We have developed a nanoparticle/droplet platform to study aqueous interfaces, taking into account the possibility to measure simultaneously multiple length scales, charge and surface structure. In addition to having the possibility of performing a simultaneous charge and structure measurement, the use of a nanoparticle or droplet dispersion prepared by mixing small volumes of chemicals significantly reduces the challenges posed by impurities that are inherently present in every chemical.

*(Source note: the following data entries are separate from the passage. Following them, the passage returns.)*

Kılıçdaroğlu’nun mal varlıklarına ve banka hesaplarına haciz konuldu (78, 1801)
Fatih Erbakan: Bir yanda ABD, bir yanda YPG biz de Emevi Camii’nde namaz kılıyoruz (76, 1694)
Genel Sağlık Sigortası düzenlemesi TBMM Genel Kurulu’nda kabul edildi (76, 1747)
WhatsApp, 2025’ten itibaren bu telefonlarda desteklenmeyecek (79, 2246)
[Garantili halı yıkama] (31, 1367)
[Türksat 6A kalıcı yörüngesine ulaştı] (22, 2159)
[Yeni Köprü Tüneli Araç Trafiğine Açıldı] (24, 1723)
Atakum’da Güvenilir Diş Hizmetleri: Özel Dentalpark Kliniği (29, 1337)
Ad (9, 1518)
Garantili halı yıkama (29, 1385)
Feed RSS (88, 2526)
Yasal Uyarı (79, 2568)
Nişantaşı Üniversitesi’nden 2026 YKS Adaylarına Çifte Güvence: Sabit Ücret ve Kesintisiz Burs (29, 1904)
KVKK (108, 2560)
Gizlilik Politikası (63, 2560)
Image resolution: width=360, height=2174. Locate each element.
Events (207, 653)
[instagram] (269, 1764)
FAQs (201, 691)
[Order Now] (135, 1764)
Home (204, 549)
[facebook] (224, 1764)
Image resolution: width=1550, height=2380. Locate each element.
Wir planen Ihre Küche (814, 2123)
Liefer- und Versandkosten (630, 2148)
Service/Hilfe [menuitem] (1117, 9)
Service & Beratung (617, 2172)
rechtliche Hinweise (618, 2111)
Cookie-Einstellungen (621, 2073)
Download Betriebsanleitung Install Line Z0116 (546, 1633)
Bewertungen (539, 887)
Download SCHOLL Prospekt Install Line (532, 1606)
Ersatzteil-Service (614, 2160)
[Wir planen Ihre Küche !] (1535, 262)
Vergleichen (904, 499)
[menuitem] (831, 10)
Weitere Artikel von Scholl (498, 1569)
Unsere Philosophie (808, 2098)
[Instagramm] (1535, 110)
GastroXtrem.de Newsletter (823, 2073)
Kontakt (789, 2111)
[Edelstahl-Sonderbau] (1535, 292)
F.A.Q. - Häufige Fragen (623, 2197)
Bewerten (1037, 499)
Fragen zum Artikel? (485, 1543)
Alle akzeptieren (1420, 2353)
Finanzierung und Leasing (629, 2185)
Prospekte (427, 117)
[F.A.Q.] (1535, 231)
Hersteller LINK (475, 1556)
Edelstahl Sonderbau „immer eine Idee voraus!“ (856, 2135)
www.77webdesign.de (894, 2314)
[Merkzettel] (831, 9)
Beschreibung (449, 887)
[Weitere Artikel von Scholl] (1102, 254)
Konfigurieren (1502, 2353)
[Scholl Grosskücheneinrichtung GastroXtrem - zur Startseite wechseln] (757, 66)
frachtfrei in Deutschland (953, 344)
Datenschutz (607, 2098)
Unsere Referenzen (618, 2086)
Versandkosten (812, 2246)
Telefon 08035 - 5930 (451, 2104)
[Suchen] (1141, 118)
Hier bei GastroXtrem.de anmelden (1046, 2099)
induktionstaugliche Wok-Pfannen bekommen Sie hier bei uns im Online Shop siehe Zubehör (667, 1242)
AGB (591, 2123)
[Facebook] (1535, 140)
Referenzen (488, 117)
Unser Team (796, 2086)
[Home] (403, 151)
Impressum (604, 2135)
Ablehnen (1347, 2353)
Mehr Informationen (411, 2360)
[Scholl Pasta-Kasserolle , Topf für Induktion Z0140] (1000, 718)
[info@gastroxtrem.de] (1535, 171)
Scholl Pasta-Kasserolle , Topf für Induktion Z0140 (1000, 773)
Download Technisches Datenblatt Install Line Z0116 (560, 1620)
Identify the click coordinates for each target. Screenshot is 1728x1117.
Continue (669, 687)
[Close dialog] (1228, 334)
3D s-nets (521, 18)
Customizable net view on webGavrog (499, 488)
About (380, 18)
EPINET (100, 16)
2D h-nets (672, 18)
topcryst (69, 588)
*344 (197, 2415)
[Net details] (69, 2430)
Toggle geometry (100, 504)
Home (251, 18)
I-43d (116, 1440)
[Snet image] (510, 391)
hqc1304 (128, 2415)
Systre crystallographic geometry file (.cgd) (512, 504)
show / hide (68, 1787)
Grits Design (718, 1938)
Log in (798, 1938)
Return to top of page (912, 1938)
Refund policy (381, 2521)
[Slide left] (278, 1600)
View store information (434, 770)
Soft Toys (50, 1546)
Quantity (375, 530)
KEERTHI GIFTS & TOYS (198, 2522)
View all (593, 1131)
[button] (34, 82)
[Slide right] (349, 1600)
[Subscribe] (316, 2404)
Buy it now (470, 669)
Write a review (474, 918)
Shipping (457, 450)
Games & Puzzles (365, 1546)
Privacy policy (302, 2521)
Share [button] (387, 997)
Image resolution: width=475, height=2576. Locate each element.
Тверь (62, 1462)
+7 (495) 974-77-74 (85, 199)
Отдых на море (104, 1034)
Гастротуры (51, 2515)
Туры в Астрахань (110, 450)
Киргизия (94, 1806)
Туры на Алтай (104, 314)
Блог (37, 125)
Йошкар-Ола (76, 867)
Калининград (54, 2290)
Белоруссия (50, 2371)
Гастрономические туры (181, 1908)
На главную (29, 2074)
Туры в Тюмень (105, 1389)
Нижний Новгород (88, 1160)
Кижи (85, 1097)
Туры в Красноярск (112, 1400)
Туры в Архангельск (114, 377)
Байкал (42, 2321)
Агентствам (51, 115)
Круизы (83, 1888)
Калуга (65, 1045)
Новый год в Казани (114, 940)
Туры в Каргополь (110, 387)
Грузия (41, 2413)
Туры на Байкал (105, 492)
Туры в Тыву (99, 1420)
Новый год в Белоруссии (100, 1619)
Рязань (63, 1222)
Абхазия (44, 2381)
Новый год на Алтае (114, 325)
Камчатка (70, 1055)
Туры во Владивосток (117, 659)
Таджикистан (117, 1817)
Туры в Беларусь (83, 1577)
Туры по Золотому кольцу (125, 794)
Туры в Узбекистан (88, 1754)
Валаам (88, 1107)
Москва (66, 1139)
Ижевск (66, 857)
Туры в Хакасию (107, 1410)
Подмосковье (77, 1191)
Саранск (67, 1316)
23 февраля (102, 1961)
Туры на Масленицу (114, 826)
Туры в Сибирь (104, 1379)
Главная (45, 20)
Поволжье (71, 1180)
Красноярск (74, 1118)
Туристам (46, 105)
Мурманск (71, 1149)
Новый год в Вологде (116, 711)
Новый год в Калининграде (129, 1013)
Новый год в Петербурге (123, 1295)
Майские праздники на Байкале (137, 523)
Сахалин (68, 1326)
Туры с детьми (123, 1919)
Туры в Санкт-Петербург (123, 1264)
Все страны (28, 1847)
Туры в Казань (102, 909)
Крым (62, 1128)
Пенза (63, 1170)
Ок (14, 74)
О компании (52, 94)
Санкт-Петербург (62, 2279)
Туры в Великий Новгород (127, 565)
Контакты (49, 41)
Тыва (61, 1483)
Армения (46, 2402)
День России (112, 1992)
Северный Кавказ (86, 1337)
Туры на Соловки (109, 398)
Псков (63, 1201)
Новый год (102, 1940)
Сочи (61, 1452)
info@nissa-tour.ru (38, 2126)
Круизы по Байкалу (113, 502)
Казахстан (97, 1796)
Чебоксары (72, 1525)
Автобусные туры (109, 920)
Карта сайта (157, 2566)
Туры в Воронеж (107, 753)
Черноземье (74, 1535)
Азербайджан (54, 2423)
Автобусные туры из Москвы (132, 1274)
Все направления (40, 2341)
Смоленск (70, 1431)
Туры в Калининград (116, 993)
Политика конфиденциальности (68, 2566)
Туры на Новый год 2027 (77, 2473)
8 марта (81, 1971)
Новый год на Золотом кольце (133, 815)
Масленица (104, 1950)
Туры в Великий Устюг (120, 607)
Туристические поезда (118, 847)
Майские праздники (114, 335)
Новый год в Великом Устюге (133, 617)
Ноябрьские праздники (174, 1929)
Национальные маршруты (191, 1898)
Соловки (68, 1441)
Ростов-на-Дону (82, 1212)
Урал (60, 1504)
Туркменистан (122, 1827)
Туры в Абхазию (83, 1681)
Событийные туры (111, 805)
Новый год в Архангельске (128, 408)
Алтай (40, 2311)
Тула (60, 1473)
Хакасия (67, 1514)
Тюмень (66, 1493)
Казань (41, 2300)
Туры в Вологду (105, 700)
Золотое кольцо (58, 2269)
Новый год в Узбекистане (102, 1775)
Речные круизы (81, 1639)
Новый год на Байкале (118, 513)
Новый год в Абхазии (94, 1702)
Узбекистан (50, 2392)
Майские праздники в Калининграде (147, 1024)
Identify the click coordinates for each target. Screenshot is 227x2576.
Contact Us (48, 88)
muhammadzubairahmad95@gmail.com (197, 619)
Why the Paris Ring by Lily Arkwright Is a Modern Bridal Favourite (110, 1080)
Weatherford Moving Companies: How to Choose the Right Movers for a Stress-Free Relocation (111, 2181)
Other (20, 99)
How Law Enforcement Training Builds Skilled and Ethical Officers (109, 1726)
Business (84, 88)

Femtosecond time and Angstrom interfacial length scale information can be obtained with vibrational sum frequency scattering. Information on a larger (~nm) length scale can be obtained with non-resonant second harmonic scattering.
Sum Frequency Scattering
Left: Energy scheme for sum frequency generation. Middle: Schematic sketch of a sum frequency scattering geometry. An IR femtosecond and visible femtosecond or picosecond pulse are overlapped in a sample containing a dispersion of particles or droplets in a liquid or solid phase. From the interface a SF is scattered according to a particular anglular distribution (indicated by the formula). Right: the optical setup.
We developed vibrational sum frequency scattering spectroscopy through several smaller steps:
- We demonstrated the experiment and improved the optical layout by using particles in infrared transparent non-aqueous liquids [Proc. Nat. Acad. Sci 2006, 103, 13310-13314], and more brightly emitting crystallites in solids [Phys. Rev. Lett. 2009, 102 095502, J. Phys. Chem. B (2013),117, 8906].
- By designing a high power sum frequency spectroscopy system with an extended infrared frequency range from 4000 cm-1 down to 500 cm-1 (2.6 – 20 microns) we can probe ionic head groups of amphiphiles at interfaces [App. Phys. B. 2008, 91, 315 PDF, and 3D structures of surface macromolecules, J. Phys. Chem. C (2008), 112, 7531].
Plasma from a focus of the high power amplifier needed to generate broadly tunable femtosecond infrared pulses.
- Theoretical models were developed to interpret the scattering data (see page: Theory).
- We characterized all optical parameters for performing nonlinear light scattering experiments in aqueous solutions [Chem. Phys. Lett. (2011), 512, 76,Phys. Chem. Chem. Phys. (2012), 14, 6826]. Dynamic nonlinear light scattering was also developed [J. Chem. Phys. (2009), 130, 214710-1], which has the potential to probe the water contained within the hydrodynamic radius of a droplet (nm length scale). The detection limit of our instrument is 1 molecule per 27 nm2 of droplet surface of ~ 100 nm particles [Angew. Chem. Int. Ed. (2012), 51, 12938].
Second Harmonic Scattering
Sketch of the second harmonic process and scattering instrument
To obtain information about the molecular directionality of water molecules in the interfacial region (on a nanometer length scale), we have designed a second harmonic scattering instrument and implemented a new optical layout, light source and detection method [Opt. Express, 21, 815, 2013], which allows us to probe interfacial changes on the millisecond time scale; a significant improvement over existing methods.
Calculated scattering pattern for a 200 nm particle containing both chiral (blue) and non-chiral (red) chemical groups.
Simulation of nonlinear light scattering patterns from water droplets in air using the Rayleigh Gans Debye approximation (top) and exact Mie theory (bottom).